_PROBLEM TO SOLVE_
Reproduce exactly, leaving out pictures, each line from the one holding "Click the green 'Сохранить' button" through the final line of the listing, and add nothing.

_TASK DATA_
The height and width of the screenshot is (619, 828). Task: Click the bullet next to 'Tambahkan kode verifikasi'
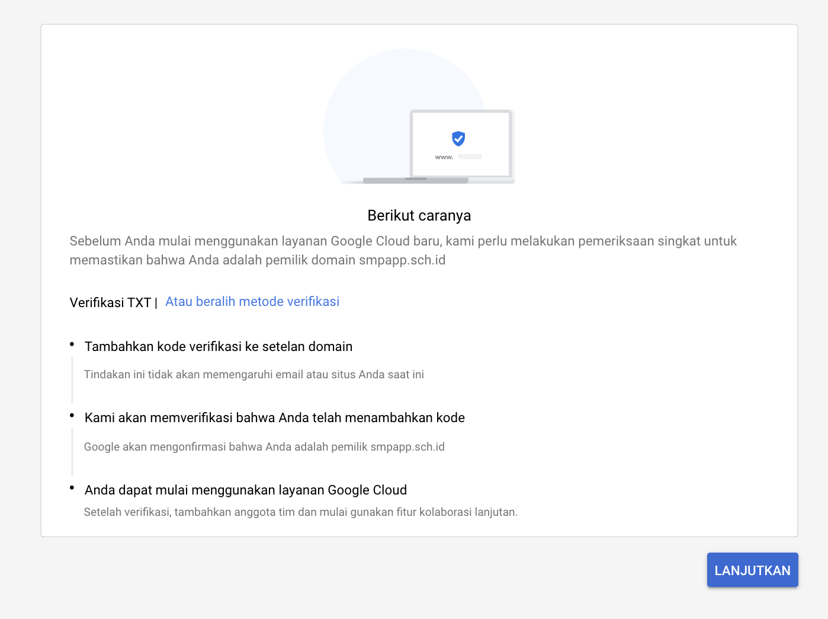[x=72, y=343]
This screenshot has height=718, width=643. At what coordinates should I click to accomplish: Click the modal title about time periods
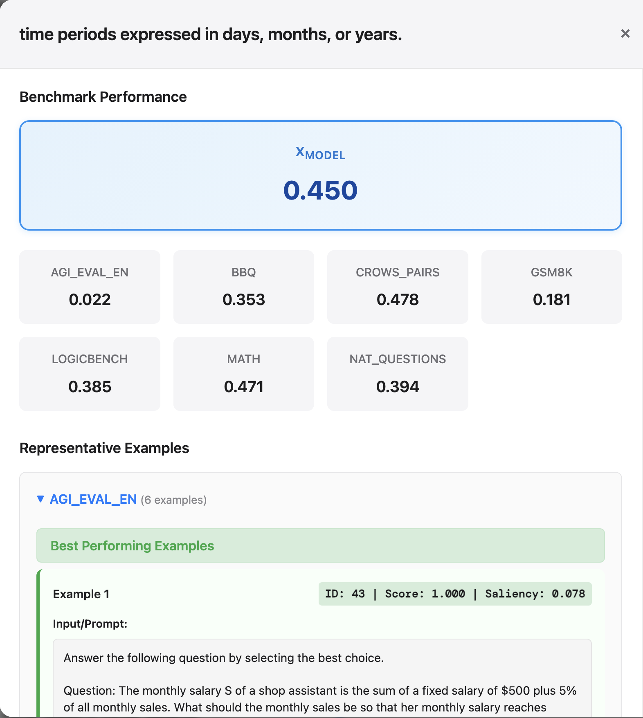click(211, 34)
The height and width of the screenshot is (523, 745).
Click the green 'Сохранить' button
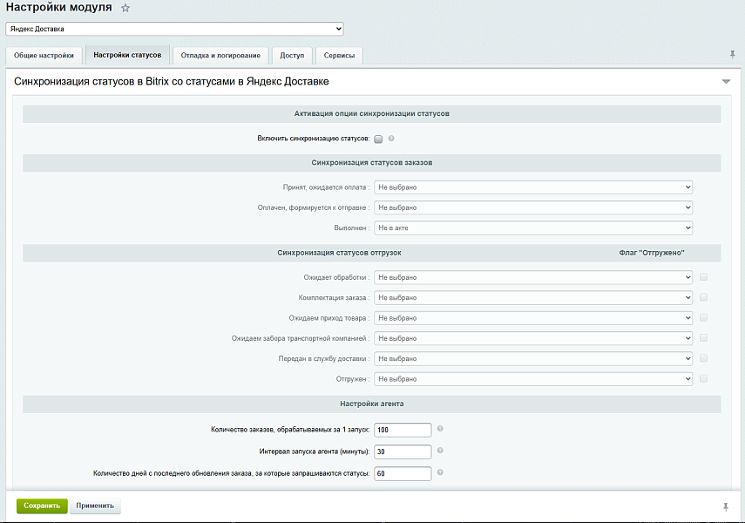pos(42,506)
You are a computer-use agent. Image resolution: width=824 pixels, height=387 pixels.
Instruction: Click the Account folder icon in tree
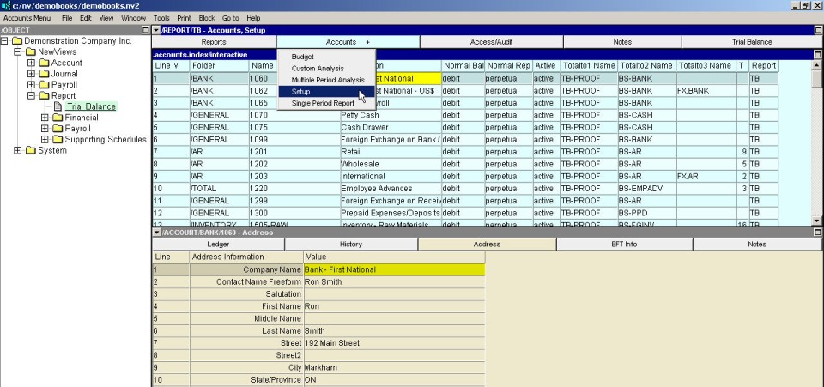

_EXERCISE RESULT_
Click the green 'Сохранить' button
pos(42,506)
You are a computer-use agent. Image resolution: width=824 pixels, height=387 pixels.
Instruction: Click the Account folder icon in tree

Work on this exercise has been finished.